This is a Graylog Operations feature and is only available since Graylog v3.3+. A valid Graylog Operations license is required.

Okta System Log records events related to your organization and provides an audit trail of platform activity. This input will pull the following Okta Log Event object into Graylog, so you can perform further data analysis on the activity occurring in your organization.

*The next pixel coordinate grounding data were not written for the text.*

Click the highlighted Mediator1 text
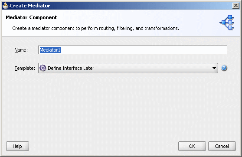Viewport: 242px width, 157px height. (50, 50)
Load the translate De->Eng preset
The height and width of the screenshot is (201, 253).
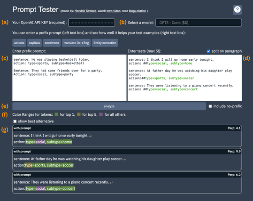[x=76, y=43]
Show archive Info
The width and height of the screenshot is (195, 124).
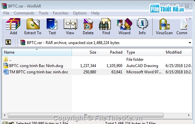[142, 26]
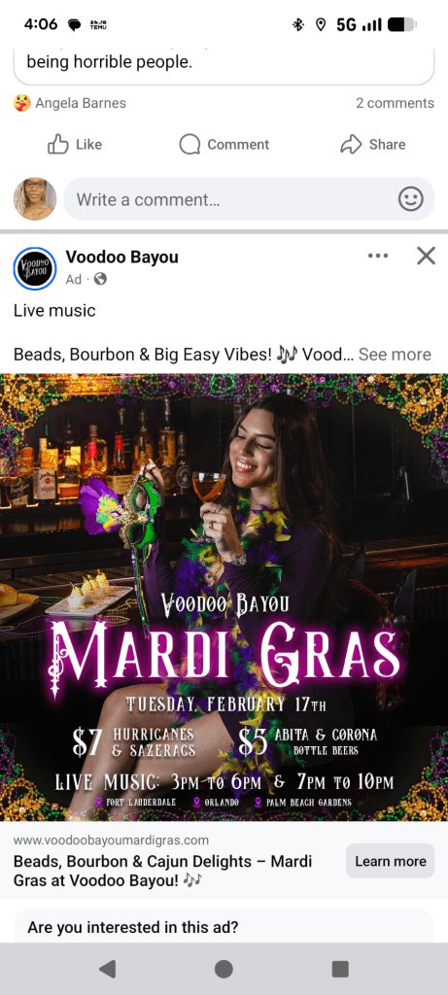
Task: Tap the reaction emoji beside Angela Barnes
Action: point(22,103)
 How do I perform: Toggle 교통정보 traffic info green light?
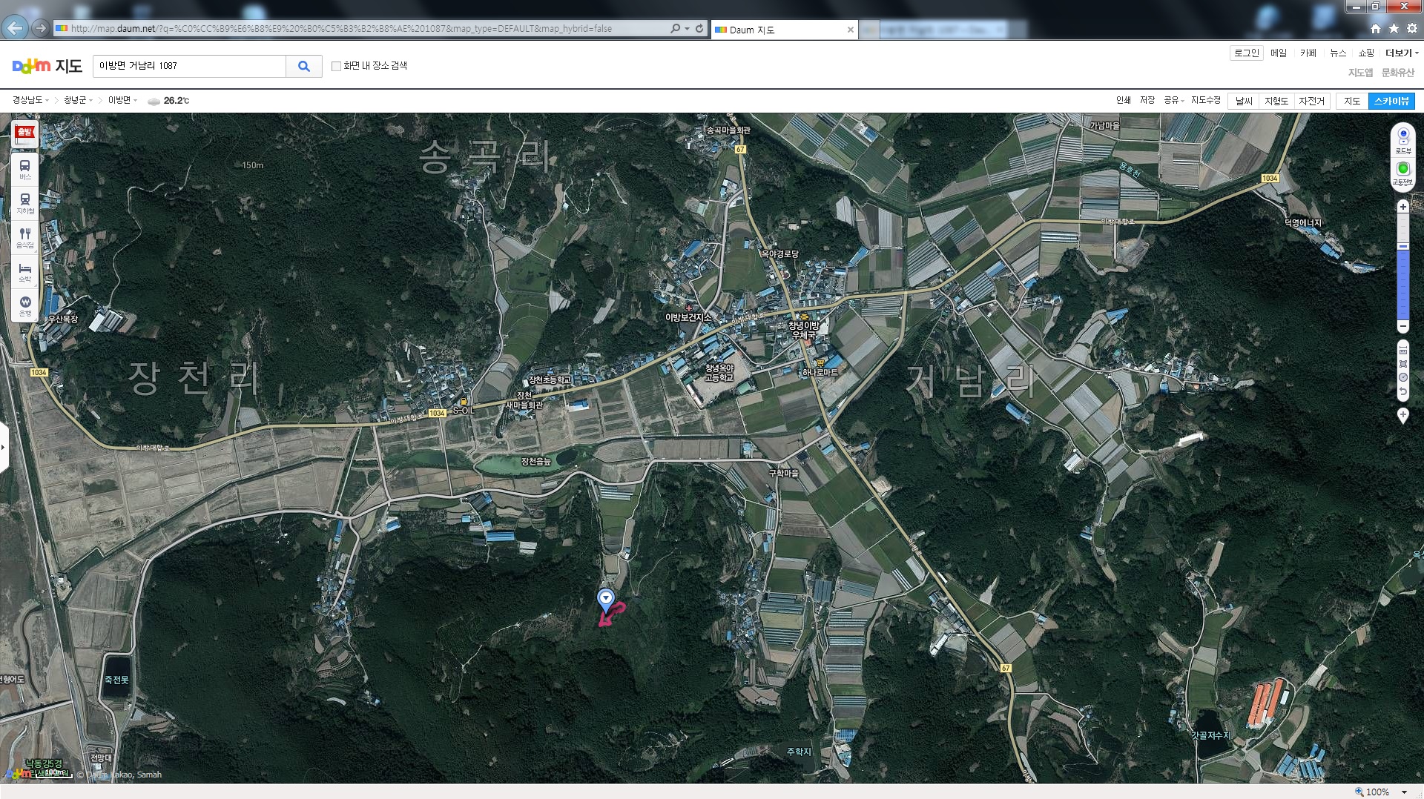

For this input plugin to function as expected, the following items must be supplied in the input configuration:

  1. Domain name
    Your Okta Domain (also known as Okta URL). Copy your domain from the Okta Developer Console. For information on finding your domain, see: https://developer.okta.com/docs/guides/find-your-domain/overview/

  2. API key
    The token used to authenticate Graylog’s requests to Okta. Create an API token on the Okta Developer Console. For information on creating an Okta API token, see: https://developer.okta.com/docs/guides/create-an-api-token/overview/

  3. Pull log events since
    The lower time bound of the Okta log events. Determines how much historical data Graylog pulls from Okta when the Input starts. If not provided, 1 polling interval of historical data is pulled. The timestamp must be in ISO-8601 format.”

  4. Polling interval
    Determines how often Graylog will poll for new data stored in Okta. Cannot be smaller than 5 seconds.

  5. Keyword filter (optional)
    The keyword filter is optional and filters log event results. Keyword filters cannot have more than 10 keywords (space-separated) and keywords cannot have more than 40 characters.

Hint: Okta System Log records are related to your organization, so run input on one designated node. Select global to run input on the master node.